**TASK PROMPT**: Print the whole listing below exactly as given, pictures excluded.

****************************************

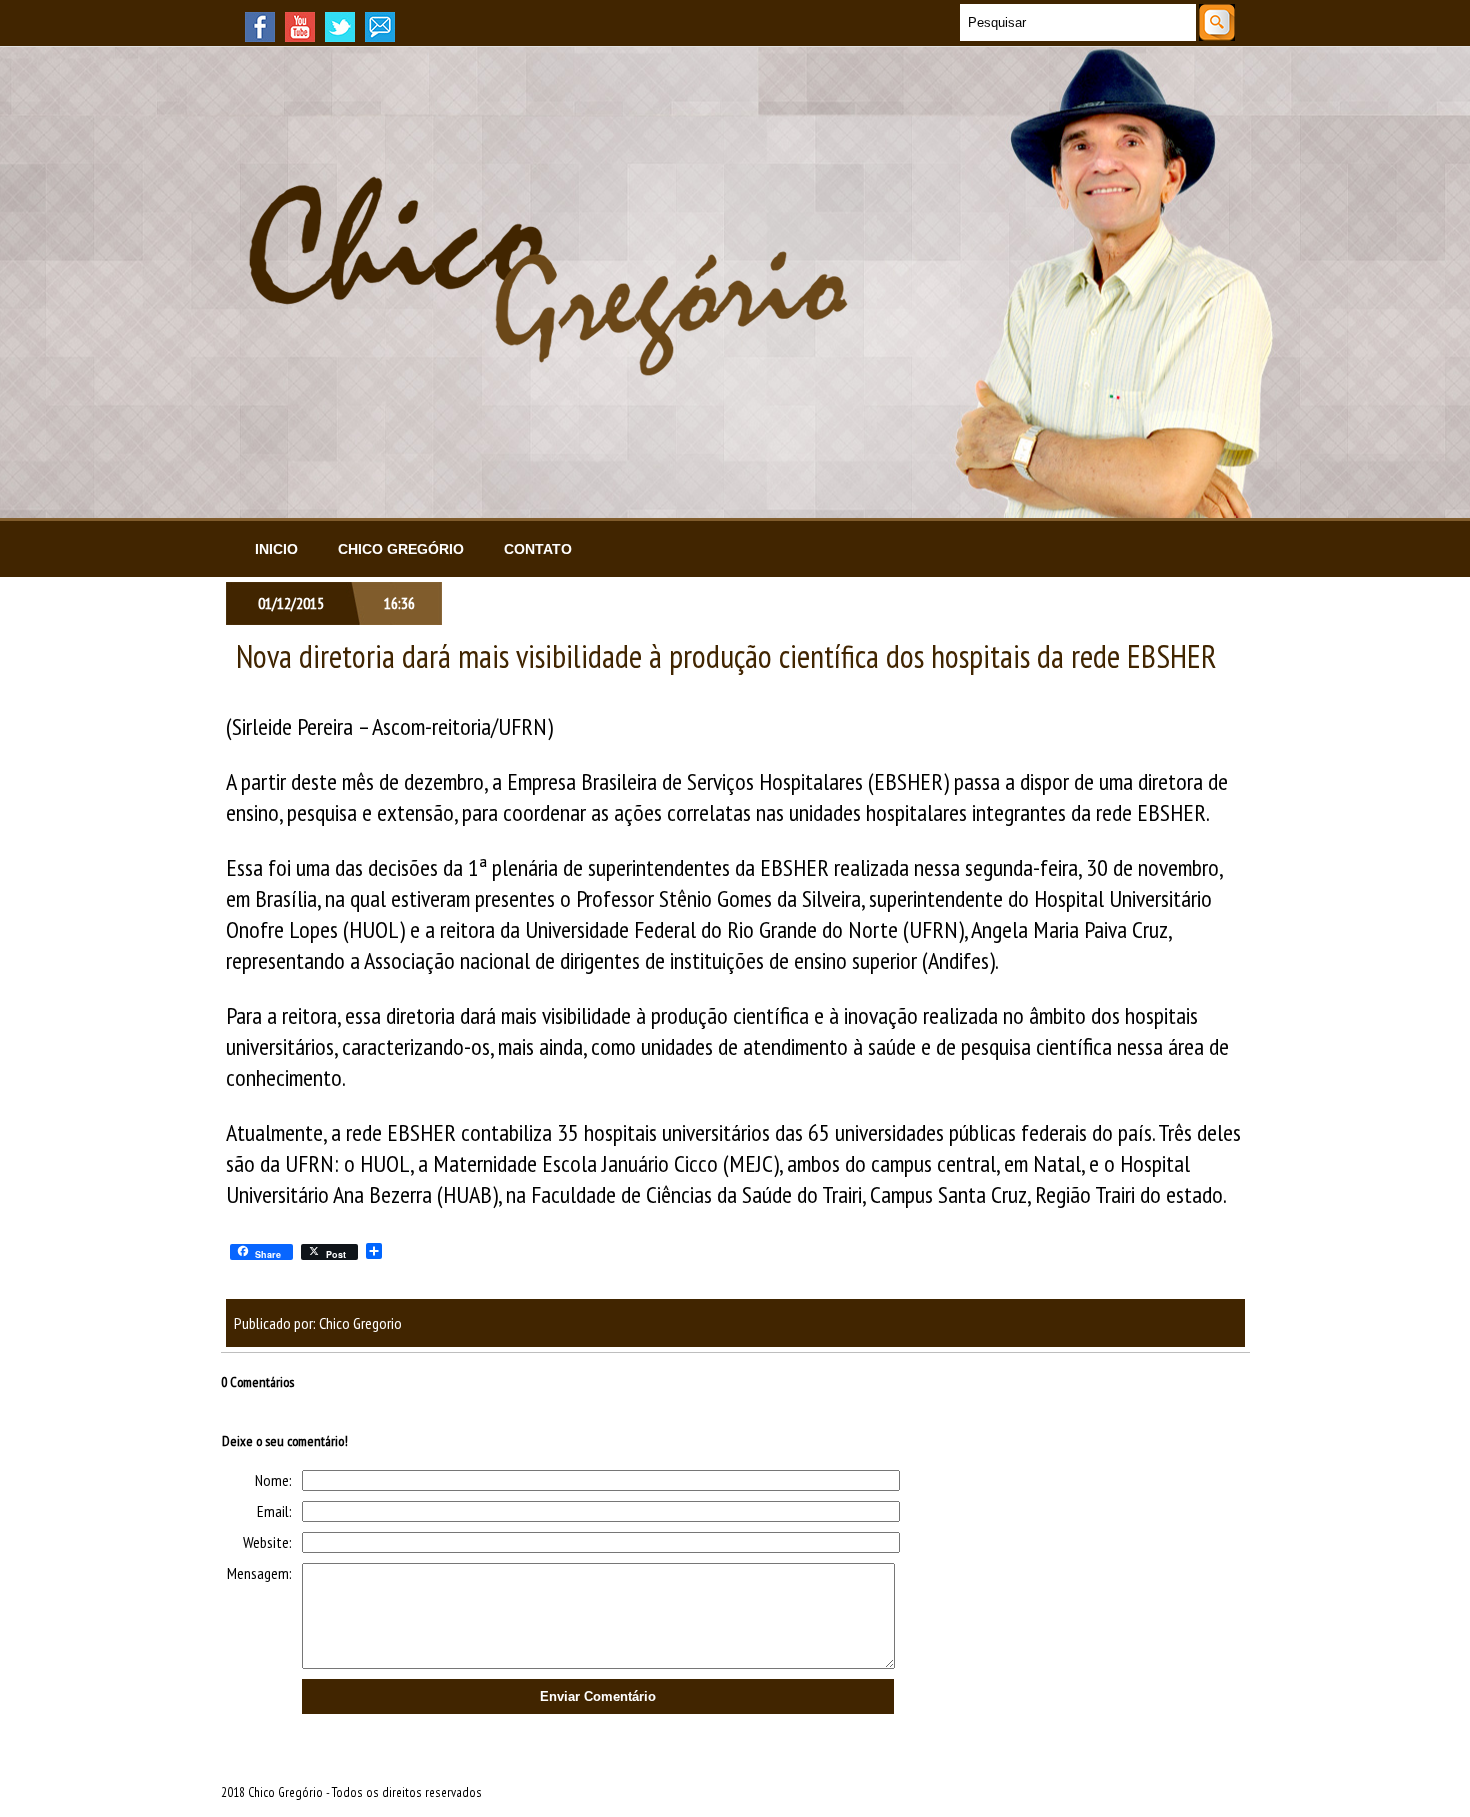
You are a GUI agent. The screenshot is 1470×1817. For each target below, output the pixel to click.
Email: (274, 1511)
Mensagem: (259, 1573)
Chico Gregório (401, 549)
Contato (538, 549)
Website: (267, 1542)
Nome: (273, 1480)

****************************************

**EXERCISE OUTPUT**:
You are a GUI agent. The screenshot is 1470×1817. For each target below, output the pixel to click.
Email: (274, 1511)
Mensagem: (259, 1573)
Chico Gregório (401, 549)
Contato (538, 549)
Website: (267, 1542)
Nome: (273, 1480)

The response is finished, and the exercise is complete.